The summer assessment is based partly on some of the same information that NERC used in its own reliability assessment released the same week, which identified ERCOT, ISO-NE, MISO and SPP as facing elevated risks of outages under extreme conditions. (See related story, NERC Warns Summer Shortfalls Possible in Multiple Regions.) 

Christie noted that PJM said it could have to resort to emergency conditions this summer if the region faces extreme heat that could lead to a new peak demand record there. He asked NERC why it did not also place it at an elevated level of risk. (See “Summer Outlook Finds Possible Reserve Shortage,” PJM OC Briefs: May 8, 2025.) 

“We agree that the risk under extreme conditions in PJM is present,” NERC Manager of Reliability Assessments Mark Olson said at the open meeting. “The criteria that we apply to elevated risk looks at the once-per-decade type of scenarios and low-risk scenarios. And what we noted is that PJM is preparing to call on demand response, which is part of our assessment as well.” 

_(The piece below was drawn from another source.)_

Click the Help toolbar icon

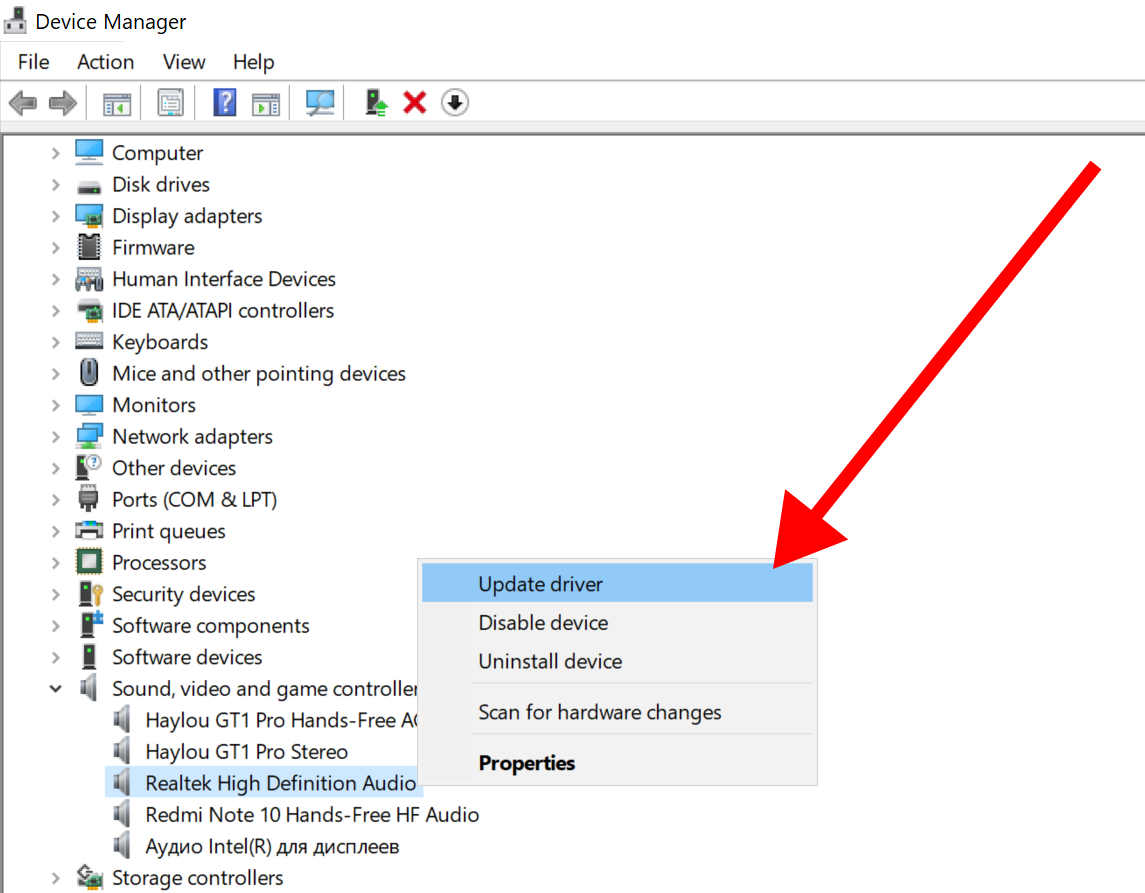pos(222,102)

It would take a combination of extreme weather and major resource outages to lead to shortages in PJM this summer, he added. 

Relying on DR seemed risky to Christie, who said at a press conference after the meeting that when PJM was hit by Winter Storm Elliott over Christmas in December 2022, just one-fourth of DR called on actually showed up. The resource can be critical when the fleet is running full and demand is high, but Christie argued it was not a replacement for generation. 

“You don’t plan a resource mix to say, ‘Well, let’s just plan on having an emergency and use emergency measures because of the reliability aspect to it,’” he added. 

Regardless of whether PJM needs to dip into DR to maintain reliability this summer, Christie noted the region faces long-term resource adequacy issues. Those have led to higher prices and significant criticism from many of its states’ political leaders. 

The RTO is seeing a changeover in its leadership, with CEO Manu Asthana set to leave at the end of the year and stakeholders recently voting out two board members, including the chair. (See related story, PJM Stakeholders Reaffirm Board Election Results.) 

“A lot of that criticism is misplaced,” Christie said. “A lot of the problems in the PJM zone are the result of state policies, and PJM is being blamed unfairly.” 

FERC cannot overrule stakeholders’ board elections, though Christie said PJM could have better governance that gives a more prominent role to states. He noted that FERC will cover PJM’s capacity market at a technical conference on resource adequacy in early June, but he also said the RTO’s leaders were doing “their best.” 

While PJM was a major topic of discussion at the open meeting, the assessment covers the entire country, and it said that broad swaths of the West as well as Texas and Oklahoma face elevated fire risk this year. 

“Long-range forecasts for above-average temperatures and below-average precipitation in much of the Western and Central United States may result in higher wildfire risks in the affected regions over the course of the summer,” it says. 

The elevated risk of fires could lead to public safety power shutoffs as utilities seek to avoid the massive liabilities associated with starting one. And if fires do start, they can lead to damaged transmission equipment and other outages. 

Drought conditions extend over 37% of the U.S., well beyond the areas at risk for fire, and that is expected to grow this summer when temperatures rise. Drought risks curtailing power plant operations, as they can be short of water for cooling, leading to derates or, more rarely, forced outages, the assessment says. 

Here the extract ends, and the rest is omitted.